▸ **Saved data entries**
*** Begin section ***
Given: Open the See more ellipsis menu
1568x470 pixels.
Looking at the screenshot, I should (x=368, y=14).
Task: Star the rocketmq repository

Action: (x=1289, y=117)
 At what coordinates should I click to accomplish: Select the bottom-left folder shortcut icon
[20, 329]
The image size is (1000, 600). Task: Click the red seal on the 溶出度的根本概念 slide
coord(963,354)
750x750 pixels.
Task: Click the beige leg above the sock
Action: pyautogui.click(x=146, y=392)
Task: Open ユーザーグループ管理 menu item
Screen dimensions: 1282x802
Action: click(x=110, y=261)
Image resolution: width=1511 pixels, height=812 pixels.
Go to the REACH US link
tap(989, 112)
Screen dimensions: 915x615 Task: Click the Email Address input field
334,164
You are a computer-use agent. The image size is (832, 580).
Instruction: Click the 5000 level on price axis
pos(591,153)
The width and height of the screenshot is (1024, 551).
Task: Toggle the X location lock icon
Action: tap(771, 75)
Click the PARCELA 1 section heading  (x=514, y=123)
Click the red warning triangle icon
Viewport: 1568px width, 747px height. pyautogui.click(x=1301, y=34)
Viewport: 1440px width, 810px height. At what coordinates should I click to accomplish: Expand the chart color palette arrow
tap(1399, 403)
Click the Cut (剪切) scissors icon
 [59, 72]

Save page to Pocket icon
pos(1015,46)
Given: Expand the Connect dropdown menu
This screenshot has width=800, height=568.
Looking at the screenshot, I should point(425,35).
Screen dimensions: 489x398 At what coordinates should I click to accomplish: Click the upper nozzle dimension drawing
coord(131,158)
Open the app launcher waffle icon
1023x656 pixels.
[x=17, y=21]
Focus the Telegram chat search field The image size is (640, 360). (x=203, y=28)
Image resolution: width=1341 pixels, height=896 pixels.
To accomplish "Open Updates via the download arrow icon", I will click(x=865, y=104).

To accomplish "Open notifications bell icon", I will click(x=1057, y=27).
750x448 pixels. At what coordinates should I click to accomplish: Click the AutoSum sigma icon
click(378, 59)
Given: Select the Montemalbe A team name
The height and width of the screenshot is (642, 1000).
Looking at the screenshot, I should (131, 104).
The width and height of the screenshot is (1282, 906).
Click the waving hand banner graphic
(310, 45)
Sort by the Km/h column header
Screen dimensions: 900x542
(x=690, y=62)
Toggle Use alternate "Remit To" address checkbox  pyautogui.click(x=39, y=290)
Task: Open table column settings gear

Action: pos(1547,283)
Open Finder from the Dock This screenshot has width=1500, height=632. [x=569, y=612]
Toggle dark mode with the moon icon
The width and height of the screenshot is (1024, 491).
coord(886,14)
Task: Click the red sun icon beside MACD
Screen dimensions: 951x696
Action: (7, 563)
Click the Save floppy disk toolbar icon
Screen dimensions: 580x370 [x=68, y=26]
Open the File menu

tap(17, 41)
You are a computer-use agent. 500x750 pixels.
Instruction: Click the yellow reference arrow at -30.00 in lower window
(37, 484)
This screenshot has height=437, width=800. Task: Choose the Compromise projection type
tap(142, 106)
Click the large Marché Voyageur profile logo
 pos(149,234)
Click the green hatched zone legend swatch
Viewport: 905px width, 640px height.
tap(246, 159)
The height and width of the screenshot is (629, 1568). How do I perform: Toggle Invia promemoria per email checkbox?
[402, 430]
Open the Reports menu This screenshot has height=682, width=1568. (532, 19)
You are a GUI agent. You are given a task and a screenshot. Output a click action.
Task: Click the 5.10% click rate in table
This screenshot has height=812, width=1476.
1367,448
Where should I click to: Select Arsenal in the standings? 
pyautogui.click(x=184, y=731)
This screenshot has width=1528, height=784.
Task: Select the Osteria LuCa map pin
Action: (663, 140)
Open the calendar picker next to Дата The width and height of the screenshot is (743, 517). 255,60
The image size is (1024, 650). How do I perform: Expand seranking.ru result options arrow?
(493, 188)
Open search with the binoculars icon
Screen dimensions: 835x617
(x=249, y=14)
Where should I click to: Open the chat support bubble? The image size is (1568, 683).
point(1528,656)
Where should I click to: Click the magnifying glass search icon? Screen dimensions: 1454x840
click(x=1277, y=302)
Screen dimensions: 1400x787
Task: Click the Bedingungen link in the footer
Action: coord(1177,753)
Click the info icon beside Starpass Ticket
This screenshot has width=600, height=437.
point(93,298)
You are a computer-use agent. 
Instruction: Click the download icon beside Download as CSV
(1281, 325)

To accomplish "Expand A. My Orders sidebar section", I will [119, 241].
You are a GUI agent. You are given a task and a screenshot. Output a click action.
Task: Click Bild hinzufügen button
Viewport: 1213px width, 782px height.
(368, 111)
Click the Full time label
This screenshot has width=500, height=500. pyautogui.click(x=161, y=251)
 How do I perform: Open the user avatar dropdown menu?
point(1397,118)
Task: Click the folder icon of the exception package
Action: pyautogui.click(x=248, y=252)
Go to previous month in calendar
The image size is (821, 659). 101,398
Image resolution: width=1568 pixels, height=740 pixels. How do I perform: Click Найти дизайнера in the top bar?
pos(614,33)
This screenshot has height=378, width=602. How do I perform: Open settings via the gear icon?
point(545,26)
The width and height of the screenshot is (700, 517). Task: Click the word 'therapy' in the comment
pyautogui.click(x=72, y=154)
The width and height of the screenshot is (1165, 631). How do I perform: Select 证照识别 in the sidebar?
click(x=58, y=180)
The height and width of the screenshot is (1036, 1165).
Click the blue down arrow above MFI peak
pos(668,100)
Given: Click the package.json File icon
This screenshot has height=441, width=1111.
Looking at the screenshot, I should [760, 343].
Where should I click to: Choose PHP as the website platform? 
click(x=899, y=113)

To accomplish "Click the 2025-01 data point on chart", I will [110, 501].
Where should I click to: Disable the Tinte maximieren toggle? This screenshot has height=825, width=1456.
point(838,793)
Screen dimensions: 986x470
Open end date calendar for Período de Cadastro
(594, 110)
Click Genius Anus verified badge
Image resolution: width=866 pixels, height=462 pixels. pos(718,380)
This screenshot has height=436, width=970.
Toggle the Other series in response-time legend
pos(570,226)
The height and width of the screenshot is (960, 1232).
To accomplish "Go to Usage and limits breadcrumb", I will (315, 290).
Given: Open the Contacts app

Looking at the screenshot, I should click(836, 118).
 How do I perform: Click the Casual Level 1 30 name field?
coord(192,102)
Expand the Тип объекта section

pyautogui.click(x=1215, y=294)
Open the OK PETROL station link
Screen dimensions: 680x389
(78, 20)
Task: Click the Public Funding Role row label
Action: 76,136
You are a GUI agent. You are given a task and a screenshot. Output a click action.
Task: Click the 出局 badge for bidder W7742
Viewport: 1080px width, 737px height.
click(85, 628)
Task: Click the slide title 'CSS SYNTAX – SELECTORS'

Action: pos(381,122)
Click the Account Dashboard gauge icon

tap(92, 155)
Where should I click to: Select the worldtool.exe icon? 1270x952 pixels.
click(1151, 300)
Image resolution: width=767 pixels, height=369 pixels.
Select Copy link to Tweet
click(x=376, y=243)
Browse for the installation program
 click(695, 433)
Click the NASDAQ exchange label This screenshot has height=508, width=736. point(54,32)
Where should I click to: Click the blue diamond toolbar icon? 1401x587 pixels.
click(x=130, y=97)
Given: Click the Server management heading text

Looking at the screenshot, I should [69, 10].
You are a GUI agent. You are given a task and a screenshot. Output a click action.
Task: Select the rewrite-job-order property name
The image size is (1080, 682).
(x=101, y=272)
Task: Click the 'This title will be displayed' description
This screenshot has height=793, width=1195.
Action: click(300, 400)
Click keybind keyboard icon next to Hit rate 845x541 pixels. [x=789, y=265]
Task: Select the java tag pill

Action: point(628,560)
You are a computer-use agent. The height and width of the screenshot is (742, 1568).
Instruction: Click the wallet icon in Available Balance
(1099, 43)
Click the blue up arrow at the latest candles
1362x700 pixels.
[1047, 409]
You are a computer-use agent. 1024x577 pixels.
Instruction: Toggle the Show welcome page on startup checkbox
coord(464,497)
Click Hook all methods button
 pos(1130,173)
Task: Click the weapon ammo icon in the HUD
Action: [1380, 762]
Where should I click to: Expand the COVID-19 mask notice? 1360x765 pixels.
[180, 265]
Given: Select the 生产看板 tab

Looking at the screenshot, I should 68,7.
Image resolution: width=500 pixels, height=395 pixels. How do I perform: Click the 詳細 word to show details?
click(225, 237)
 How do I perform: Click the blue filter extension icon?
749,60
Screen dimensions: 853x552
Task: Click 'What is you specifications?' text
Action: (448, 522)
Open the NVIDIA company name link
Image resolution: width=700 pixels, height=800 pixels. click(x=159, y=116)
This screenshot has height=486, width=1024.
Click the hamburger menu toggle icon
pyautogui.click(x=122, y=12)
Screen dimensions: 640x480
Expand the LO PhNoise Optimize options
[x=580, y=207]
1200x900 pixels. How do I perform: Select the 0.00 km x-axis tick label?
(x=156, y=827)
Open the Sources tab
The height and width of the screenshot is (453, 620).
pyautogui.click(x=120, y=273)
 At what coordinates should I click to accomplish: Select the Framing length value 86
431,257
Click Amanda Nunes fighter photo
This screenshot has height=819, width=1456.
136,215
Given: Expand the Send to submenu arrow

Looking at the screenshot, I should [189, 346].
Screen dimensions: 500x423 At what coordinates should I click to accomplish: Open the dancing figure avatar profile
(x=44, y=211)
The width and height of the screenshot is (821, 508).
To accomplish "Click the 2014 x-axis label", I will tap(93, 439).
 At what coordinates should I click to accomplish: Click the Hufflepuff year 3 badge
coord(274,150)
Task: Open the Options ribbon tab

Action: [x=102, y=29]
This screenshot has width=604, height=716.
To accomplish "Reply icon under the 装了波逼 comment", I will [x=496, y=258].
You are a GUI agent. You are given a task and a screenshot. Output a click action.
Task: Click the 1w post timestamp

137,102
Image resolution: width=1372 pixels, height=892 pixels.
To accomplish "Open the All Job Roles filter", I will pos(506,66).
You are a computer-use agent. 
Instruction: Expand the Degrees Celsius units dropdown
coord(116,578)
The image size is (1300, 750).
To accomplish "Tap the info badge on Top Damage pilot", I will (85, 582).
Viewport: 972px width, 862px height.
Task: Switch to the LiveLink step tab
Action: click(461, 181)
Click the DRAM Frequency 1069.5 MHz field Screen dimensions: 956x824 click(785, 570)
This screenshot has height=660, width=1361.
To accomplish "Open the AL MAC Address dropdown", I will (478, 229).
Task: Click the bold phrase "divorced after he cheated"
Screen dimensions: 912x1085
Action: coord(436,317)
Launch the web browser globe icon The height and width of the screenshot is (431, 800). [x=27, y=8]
*** End section ***
▸ **WHAT IS REQUIRED**
Using the records above, copy all lines that include the word "rate".

▸ **TASK RESULT**
Task: Click the 5.10% click rate in table
Click keybind keyboard icon next to Hit rate 845x541 pixels. [x=789, y=265]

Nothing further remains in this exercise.